*PROBLEM*
Format every line of the listing below as a JSON array of strings, one string per line, with blank lines omitted. Exclude the pictures from the output.

*AVAILABLE DATA*

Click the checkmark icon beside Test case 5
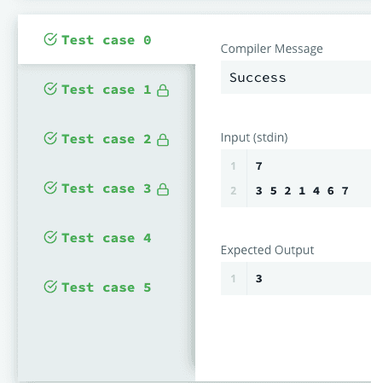371x383 pixels. point(50,287)
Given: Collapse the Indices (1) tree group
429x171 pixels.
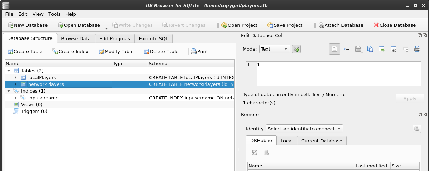Looking at the screenshot, I should pos(9,91).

*EXPECTED OUTPUT*
[
  "Click the checkmark icon beside Test case 5",
  "371x383 pixels. point(50,287)",
  "Given: Collapse the Indices (1) tree group",
  "429x171 pixels.",
  "Looking at the screenshot, I should pos(9,91)."
]